[Prompt] Take the line containing "Viewport: 650px width, 486px" and each line after it through the end of the data below, and return them exactly, minus any pictures.

Stored items
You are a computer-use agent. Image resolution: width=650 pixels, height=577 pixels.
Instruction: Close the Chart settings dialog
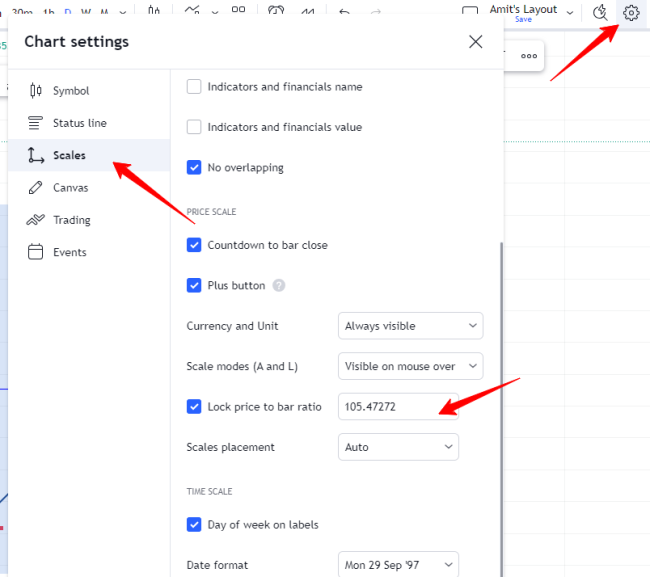pyautogui.click(x=475, y=42)
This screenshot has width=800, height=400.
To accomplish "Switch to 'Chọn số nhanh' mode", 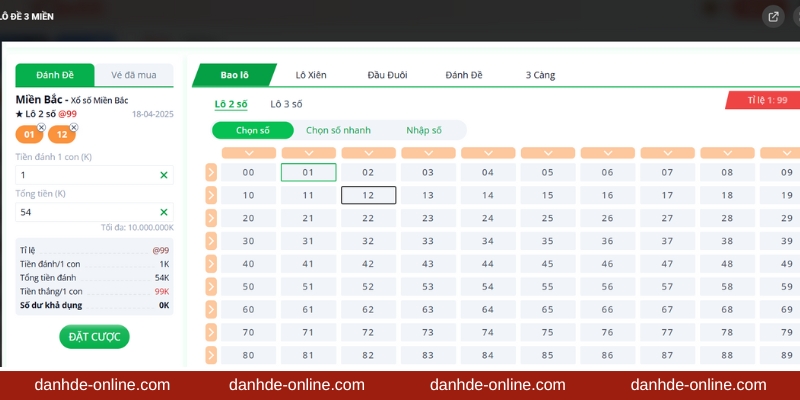I will [x=336, y=130].
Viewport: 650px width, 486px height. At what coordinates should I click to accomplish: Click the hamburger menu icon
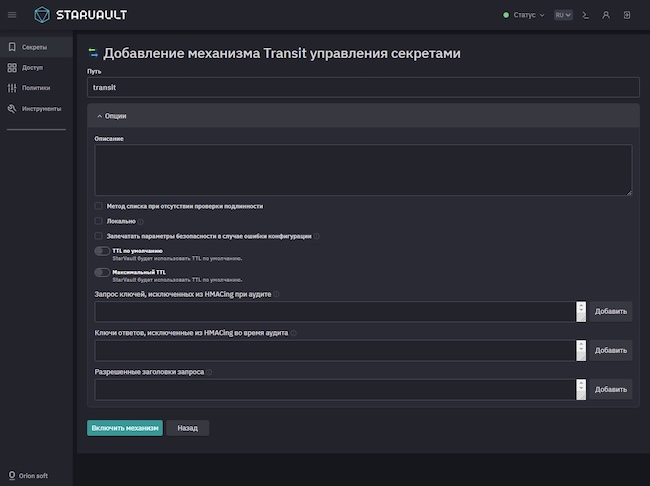pyautogui.click(x=12, y=15)
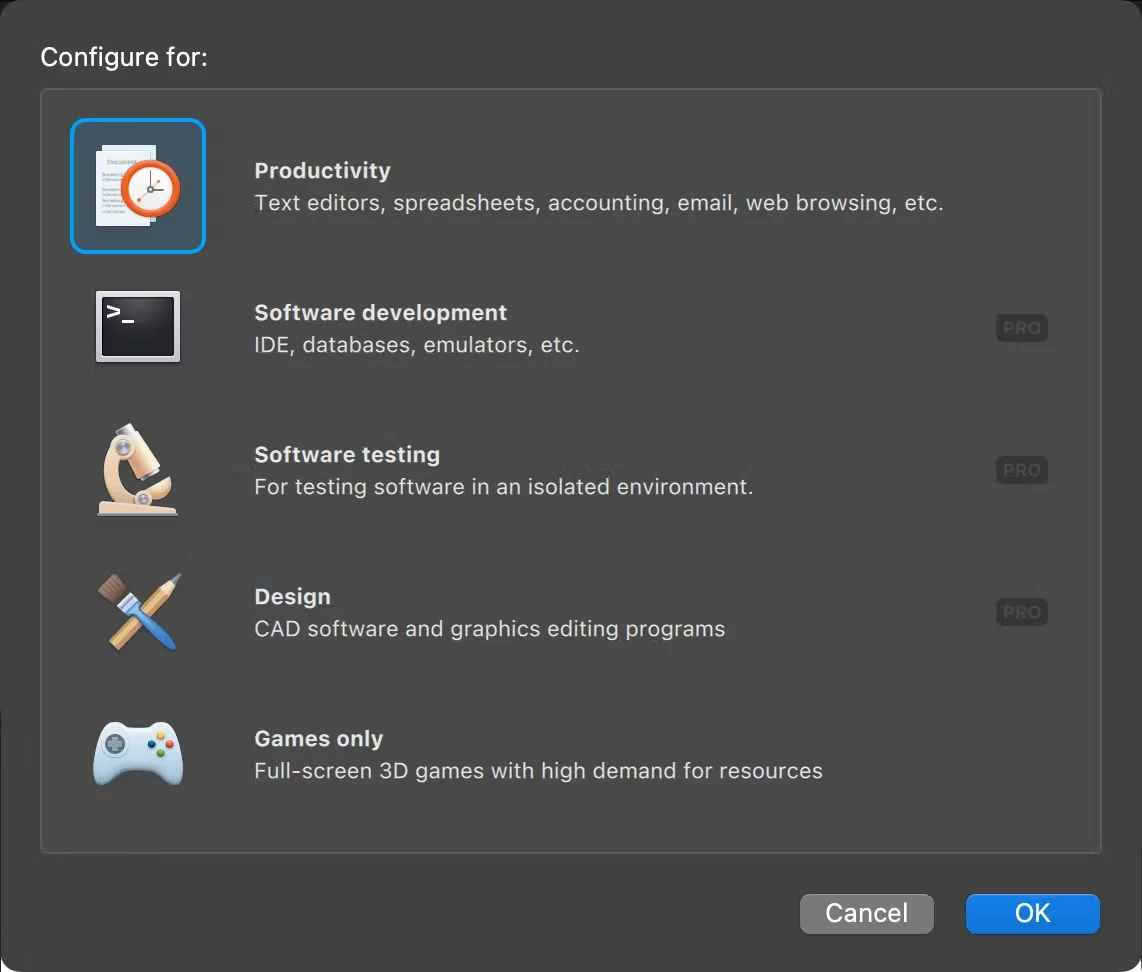Choose the Games only profile title
1142x972 pixels.
point(318,739)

[Output for this exercise]
Viewport: 650px width, 486px height. At what coordinates should I click to accomplish: Click the hamburger menu icon
pyautogui.click(x=12, y=15)
Choose the Games only profile title
1142x972 pixels.
point(318,739)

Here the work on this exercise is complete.